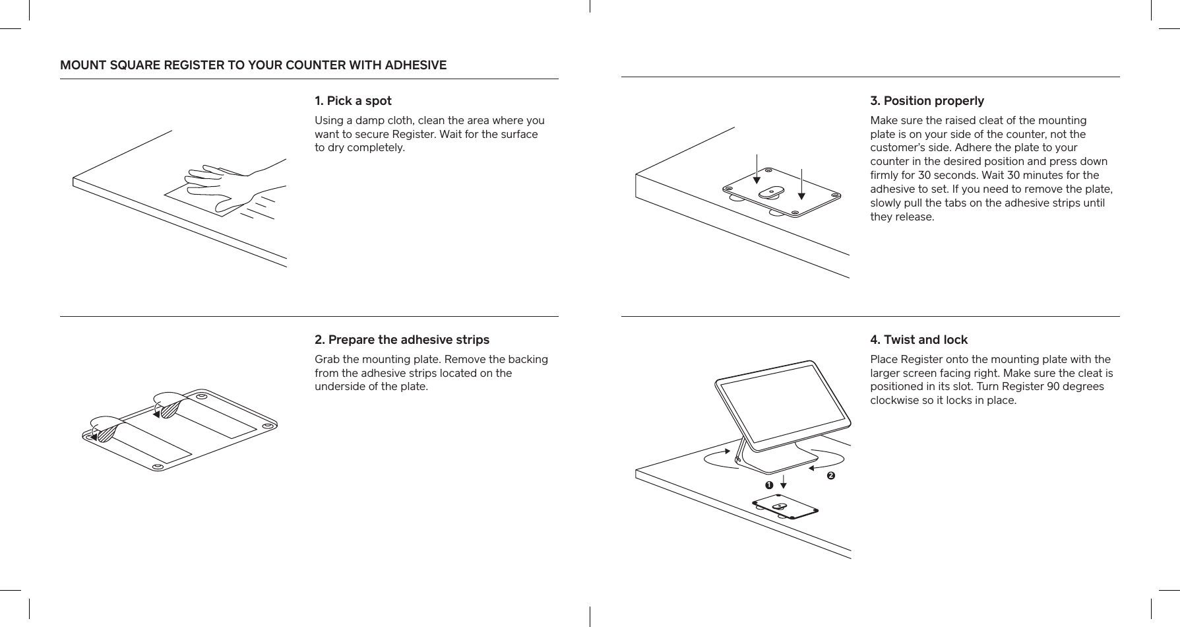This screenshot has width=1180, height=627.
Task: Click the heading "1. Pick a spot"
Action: click(353, 101)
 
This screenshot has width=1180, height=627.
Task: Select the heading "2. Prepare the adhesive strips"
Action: click(402, 340)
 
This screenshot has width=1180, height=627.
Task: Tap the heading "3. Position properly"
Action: click(927, 101)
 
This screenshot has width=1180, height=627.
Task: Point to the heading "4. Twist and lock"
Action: click(919, 340)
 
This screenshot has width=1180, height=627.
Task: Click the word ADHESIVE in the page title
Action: click(416, 65)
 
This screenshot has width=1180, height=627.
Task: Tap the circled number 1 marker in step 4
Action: click(768, 485)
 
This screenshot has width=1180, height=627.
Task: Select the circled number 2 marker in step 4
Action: click(830, 475)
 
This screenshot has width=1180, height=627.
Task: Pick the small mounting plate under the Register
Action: click(785, 508)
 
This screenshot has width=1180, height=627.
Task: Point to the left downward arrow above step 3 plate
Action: click(757, 168)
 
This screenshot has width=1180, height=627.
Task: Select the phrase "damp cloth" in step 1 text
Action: click(378, 120)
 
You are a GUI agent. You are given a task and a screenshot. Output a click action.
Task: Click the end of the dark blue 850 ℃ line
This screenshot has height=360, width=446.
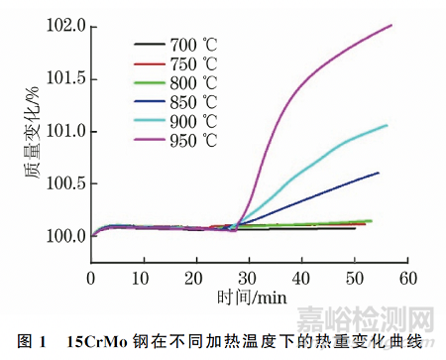click(379, 173)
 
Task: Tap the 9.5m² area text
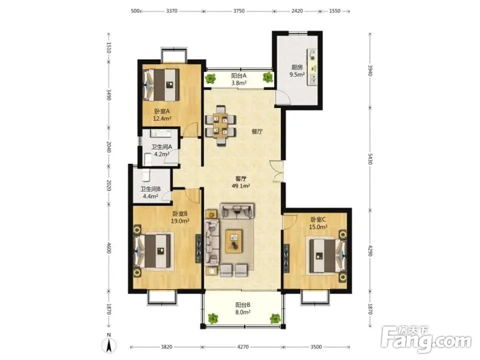(297, 74)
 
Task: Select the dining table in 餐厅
(221, 125)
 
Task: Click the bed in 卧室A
(162, 85)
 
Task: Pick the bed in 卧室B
(153, 251)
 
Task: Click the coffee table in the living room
(234, 241)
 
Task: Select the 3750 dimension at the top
(239, 11)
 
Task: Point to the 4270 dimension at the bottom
(243, 347)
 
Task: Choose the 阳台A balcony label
(239, 76)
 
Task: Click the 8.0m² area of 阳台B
(243, 312)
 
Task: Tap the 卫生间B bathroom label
(150, 190)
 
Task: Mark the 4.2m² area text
(162, 154)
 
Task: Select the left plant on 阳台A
(210, 78)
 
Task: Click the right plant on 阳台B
(275, 318)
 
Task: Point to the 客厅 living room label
(241, 179)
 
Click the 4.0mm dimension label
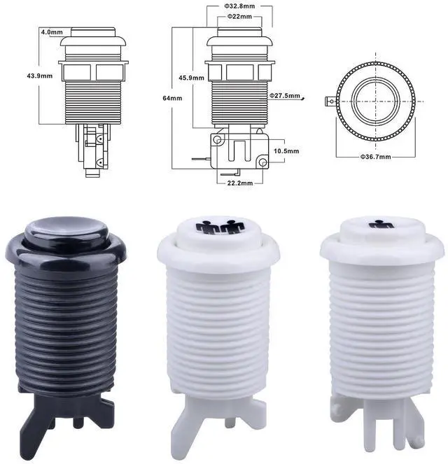point(52,32)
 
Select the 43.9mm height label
point(40,76)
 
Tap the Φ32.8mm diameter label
point(239,6)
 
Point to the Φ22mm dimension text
point(239,17)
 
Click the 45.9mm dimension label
point(192,78)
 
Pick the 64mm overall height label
point(172,98)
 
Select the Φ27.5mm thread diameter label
point(285,96)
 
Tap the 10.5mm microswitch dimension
point(286,151)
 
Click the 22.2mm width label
point(240,183)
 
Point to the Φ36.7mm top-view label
point(375,157)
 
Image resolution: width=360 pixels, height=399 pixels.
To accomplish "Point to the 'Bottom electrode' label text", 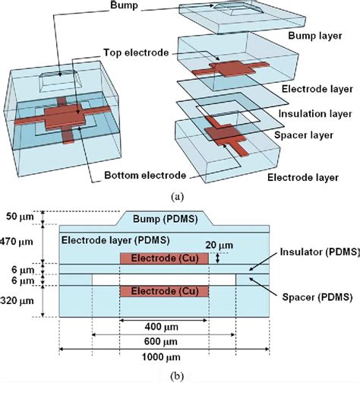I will pyautogui.click(x=143, y=176).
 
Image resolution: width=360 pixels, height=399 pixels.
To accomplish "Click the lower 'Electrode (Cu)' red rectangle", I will pyautogui.click(x=163, y=292).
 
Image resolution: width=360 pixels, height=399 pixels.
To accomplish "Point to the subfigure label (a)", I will pyautogui.click(x=177, y=196).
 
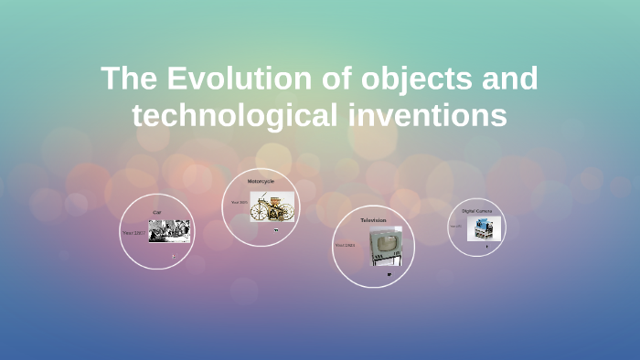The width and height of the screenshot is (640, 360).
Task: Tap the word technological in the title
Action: tap(236, 115)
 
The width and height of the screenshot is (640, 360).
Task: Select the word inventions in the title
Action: tap(426, 115)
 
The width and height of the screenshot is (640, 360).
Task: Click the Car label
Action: tap(157, 213)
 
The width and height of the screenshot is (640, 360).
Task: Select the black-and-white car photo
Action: tap(169, 231)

*TASK DETAILS*: Could you replace "label" with "tag" in the data lines from the one containing "Click the 22.2mm width label" down to the one containing "point(375,157)", leaving everything else as it stands?

*SOLUTION FOR THIS PROBLEM*:
Click the 22.2mm width tag
point(240,183)
 
Point to the Φ36.7mm top-view tag
point(375,157)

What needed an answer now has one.